- Membrane permeability- A measure of how readily a substance can cross the cell membrane.
- Diffusion- Movement of substances from an area of high concentration to an area of low concentration.
- Osmosis- Movement of water from an area with few solutes to an area containing lots of solutes.
- Osmolarity- Essentially just the concentration of everything that isn't water.
- Tonicity- The effect of osmolarity on the cell. A hypertonic solution will make water diffuse out of the cell, while a hypotonic solution will make water diffuse into the cell.
Note that osmolarity and tonicity, while often treated as being the same thing, are not exactly the same. Osmolarity refers to the concentrations of different substances whereas tonicity refers to the effect that these concentrations have on the movement of water.

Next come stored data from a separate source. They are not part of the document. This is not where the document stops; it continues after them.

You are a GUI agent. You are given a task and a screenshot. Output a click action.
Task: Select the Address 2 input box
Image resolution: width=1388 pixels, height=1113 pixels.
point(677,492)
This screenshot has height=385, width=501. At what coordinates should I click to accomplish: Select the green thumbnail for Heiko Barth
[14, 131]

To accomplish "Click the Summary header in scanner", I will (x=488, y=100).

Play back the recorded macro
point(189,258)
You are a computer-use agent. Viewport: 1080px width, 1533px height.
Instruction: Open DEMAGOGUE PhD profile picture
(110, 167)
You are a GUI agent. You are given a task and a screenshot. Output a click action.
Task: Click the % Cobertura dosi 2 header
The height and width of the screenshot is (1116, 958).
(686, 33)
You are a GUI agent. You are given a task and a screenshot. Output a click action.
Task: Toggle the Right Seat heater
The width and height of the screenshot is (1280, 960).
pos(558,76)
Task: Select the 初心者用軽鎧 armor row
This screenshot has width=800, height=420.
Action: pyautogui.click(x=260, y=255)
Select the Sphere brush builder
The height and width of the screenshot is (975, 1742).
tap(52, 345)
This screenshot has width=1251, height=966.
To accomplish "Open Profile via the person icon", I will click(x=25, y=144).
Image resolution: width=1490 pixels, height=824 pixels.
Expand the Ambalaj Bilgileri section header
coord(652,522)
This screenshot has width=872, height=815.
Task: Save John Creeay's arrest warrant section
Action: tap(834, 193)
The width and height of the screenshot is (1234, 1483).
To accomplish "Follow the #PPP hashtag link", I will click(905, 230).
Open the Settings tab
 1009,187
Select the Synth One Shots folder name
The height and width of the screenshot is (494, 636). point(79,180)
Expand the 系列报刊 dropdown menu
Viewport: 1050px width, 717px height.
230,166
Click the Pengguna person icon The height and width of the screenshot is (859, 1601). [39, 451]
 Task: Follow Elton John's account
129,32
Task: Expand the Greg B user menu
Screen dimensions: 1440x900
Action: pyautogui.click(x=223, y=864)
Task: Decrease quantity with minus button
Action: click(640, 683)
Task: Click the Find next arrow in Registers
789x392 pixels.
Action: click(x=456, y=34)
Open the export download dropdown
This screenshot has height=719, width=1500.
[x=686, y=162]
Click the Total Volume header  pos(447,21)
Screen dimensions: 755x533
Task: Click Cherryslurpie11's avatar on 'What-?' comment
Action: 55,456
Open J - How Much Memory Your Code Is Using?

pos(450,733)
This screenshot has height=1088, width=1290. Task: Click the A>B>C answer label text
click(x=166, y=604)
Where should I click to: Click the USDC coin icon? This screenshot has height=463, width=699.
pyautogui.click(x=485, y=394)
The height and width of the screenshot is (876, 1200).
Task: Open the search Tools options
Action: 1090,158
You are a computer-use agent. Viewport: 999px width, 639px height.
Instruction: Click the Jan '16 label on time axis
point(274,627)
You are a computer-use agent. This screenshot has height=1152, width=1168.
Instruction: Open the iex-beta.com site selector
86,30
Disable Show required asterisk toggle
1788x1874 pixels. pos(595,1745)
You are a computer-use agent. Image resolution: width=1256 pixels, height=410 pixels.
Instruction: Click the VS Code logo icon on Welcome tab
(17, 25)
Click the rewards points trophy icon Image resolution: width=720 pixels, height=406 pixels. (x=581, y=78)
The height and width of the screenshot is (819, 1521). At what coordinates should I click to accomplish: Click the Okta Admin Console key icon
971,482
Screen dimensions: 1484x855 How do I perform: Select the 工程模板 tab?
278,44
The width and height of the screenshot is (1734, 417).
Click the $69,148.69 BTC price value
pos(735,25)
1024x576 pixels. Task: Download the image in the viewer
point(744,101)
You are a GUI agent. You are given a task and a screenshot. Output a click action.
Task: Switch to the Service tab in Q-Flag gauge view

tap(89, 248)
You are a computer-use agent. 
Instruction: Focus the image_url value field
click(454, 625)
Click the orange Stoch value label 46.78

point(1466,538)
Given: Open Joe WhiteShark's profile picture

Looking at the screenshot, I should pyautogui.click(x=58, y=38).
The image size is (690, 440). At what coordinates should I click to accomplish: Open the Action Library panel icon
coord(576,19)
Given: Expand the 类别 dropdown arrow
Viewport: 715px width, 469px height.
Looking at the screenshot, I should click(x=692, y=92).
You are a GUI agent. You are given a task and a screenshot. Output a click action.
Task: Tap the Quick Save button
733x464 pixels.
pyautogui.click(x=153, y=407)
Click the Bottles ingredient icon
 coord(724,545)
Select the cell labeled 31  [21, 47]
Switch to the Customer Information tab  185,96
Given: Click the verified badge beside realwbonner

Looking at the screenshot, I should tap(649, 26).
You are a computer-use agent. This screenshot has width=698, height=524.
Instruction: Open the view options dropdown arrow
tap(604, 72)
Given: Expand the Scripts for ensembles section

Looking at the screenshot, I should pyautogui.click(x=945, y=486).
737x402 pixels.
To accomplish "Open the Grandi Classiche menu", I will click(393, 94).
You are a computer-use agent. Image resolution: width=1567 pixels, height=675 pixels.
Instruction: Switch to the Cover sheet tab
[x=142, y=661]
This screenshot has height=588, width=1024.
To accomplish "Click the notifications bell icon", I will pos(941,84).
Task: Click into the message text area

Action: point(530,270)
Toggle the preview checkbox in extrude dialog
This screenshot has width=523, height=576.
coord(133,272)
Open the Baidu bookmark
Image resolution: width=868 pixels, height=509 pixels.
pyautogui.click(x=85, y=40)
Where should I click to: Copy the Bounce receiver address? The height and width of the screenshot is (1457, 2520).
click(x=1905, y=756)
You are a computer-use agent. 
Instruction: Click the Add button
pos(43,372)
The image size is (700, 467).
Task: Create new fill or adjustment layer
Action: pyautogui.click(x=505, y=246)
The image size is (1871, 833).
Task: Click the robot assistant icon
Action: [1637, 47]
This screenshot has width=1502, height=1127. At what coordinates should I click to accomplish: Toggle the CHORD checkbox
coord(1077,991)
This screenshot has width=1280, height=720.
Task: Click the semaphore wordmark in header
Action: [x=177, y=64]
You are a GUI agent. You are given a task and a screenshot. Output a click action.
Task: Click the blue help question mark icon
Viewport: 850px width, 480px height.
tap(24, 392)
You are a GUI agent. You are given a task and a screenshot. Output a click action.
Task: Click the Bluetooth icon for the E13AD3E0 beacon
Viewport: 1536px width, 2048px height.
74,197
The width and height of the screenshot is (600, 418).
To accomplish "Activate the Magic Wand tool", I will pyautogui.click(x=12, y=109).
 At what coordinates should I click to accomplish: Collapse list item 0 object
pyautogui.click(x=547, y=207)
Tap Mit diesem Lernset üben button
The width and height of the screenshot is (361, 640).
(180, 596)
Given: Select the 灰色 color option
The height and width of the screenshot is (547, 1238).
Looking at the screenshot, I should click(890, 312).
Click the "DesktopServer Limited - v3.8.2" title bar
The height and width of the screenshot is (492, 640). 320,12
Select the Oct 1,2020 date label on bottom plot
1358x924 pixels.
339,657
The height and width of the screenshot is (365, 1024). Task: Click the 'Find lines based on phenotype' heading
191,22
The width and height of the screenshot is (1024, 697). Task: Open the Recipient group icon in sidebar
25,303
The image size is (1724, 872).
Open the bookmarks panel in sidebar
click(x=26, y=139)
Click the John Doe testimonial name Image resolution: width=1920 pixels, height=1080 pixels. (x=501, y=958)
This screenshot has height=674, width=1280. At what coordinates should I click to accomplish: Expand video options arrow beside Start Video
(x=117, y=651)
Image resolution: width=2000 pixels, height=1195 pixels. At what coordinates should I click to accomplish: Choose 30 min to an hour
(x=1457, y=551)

Know the osmolarity of ICF and ECF
The osmolarity of both ICF and ECF is roughly 300mOsm/L. (mOsm = milliosmoles)
The ICF and ECF also differ in what kinds of substances they contain. The ICF has higher concentrations of potassium ions and phosphate ions than the ECF, and the ECF has higher concentrations of sodium ions and chloride ions than the ECF. The differing concentrations of ions will become important later as we learn about cell signalling.
Understand passive diffusion, carrier mediated transport, primary and secondary active transport. Understand how coupled transport enables the movement of solutes against an electrochemical gradient
- Passive diffusion- Substances simply diffuse through a membrane or through some kind of pore (always open) or channel (open when encountering a certain stimulus, such as a change in voltage or ligand binding). No additional energy is required as substances simply diffuse down their concentration gradients.
- Carrier-mediated transport- Also known as facilitated diffusion, substances in carrier-mediated transport travel down a concentration gradient, so no energy is required. However, in carrier-mediated transport, substances are transported across via carrier proteins, which bind a substance on one side and then change shape in order to release that substance on the other side. Carriers can be uniporters (carry one substance only), or they can be co-transporters (carry multiple solutes across simultaneously). Co-transporters can be symporters (carry all substances in the same direction) or antiporters (carry substances in opposite directions).
- Primary active transport- Primary active transport uses pumps to transport substances up a concentration gradient, and so energy (often in the form of ATP) is required. The most well-known pump is the Na+/K+ pump, which maintains ion concentrations all over our body. Another common type of primary active transporter is the ATP-Binding Cassette (ABC) transporter that pumps out small molecules.
- Secondary active transport- Secondary active transport simply uses a concentration gradient that was generated by a primary active transporter in order to drive the action of a carrier-mediated transporter. For instance, the Na+/K+ pump keeps intracellular sodium concentrations low, so a Na+/(insert X molecule here) symport can bring Na+ and molecule X into the cell down Na+'s concentration gradient.
Exo- and endocytosis are methods of allowing larger molecules to move into or out of the cell. In exocytosis, large molecules are packaged into vesicles in order to be released at the cell surface. Endocytosis is the opposite: it is a process in which large molecules at the cell surface can become packaged into a vesicle and moved into the cell. There are several types of endocytosis, including phagocytosis (moves larger molecules) and pinocytosis (moves smaller molecules and liquids).
Exocytosis can be constitutive, meaning that it happens all the time, or it can be regulated, meaning that certain signals have to occur for it to work. There are many molecules that are needed for exocytosis to be regulated.
After a protein is packaged in the Golgi apparatus, it is released in a vesicle that is coated in several different proteins. These proteins tell the cell where the protein needs to go. For example, clathrin is normally used to move vesicles between the Golgi and plasma membrane. Rabs are another common type of protein that can bind to Rabs effectors on target membranes. Once vesicles reach their target site, v-SNAREs on the vesicles can bind to t-SNAREs on the target membrane, allowing for fusion of the vesicle with the membrane and release of the contents of the vesicle on the other side.